Plan B did not last very long, either. The wonders of cable TV could have been the catalyst for my return to a walking regimen, but sadly I discovered that as much as I was a "fair weather" outdoor walker, I was even more of a "fair weather" riser. I was great at popping out of bed at 5:30 or 6 am if my husband had decided to go to the gym to get his workout completed before going to the office. I found, though, that I was much less inclined to move if he decided to postpone his exercise until later in the day. It wasn't so much that it was too comfortable to move, as much as it was that I didn't want Tim to catch me looking pretty silly at 6 am gyrating around our bonus room as I followed the lead of the "instructor" in a pathetic attempt to get a "2 Mile Walk" completed in 22 minutes. On to Plan C: enlist the help of our young adult daughter, Jeannine.

Jeannine has Down syndrome, and like me, sees walking as one of those things she can take or leave (mostly leave). There have been mornings when she will be inspired to walk the neighborhood, headset and music in tow, no matter the weather. The problem is that she wants to exert her muscle of independence on her own and really balks at the idea of a walking partner. In the end, I allow her to win "The War of Jeannine Independence" and I still don't get my walking done.

In a rare mood about two weeks ago, Jeannine happily agreed to walk with me to the grocery -- a journey of about a mile and a half. My purpose was just to get a cup of coffee from the in-store Starbucks. As it was a bright, warm and sunny early fall day, and, when Bales Thriftway is the incentive, Jeannine is up for the task.

One does not walk "with" Jeannine as much as "walk" Jeannine. Other walking companions will keep a flow of conversation going about any number of topics, or otherwise engage in some social interaction...not so Miss Jeannine. When she is really up for the walk, though, she dons her headset and iPhone and bops along ahead of me employing any and all dance moves she can create as well as singing at the top of her lungs. Sometimes I wish I was in one of the oncoming cars just to be able to see what she looks like from the front. Her Down syndrome characteristic small ears and ear canals prohibit her from using the earbuds most people now wear, and it has to be quite comical watching her from the front, because every now and then she has to readjust the bright blue headset as it begins to slip off her head. This, combined with her need to pull up her pants as they fall down makes for a very interesting sight.

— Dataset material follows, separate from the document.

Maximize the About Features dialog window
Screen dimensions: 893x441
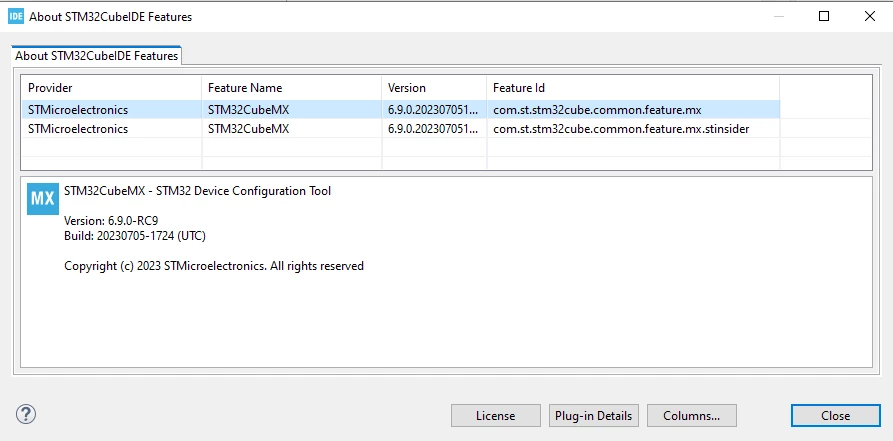pos(824,17)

We managed to make it to the grocery in about 40 minutes, where she promptly sat down at one of the outdoor tables and chairs. As I explored the flower baskets and plants in the garden area, I lost track of her. Thinking that I would find her in line at Starbucks, I made my way into the store where, not seeing her in line, prompted me to head to gluten-free aisle or the candy section....where she was not to be found.

There is not one person working in the store who does not know Jeannine and pretty soon I saw her holding court to three or four employees at a check out stand. After receiving my usual, "Not now, Mom," from her as she continued plying her captive audience with questions, I asked if she wanted any water before we headed home. She was not interested in hydrating be it water or anything else, so  I firmly prodded her to end her interviews and we made our way back home.

The trek home was a night and day difference. No happy dancing. No bouncing ahead of me. No singing to her music. As a matter of fact, she carried the headset home, walked behind me and grumbled about how her "feets hurt." Amazingly, though, when we reached the entrance to our neighborhood (some 60 minutes later), ready for the 6-degree climb to the top of hill where home is situated, she gained new energy and chattered her way up the sidewalk, anticipating a large glass of water, tossing off her shoes and resting on the couch.

What have learned? Well, while walking and walking with a purpose may be a terrific habit of health, I may have to consider a "Plan D" -- as in "deep-sixing" it for something else. Ideally this would be something that would involve Jeannine because we would dearly love to instill this habit of healthy movement in her. Perhaps my Plan D should involve dancing; then we both could look comical, but we would definitely have some fun!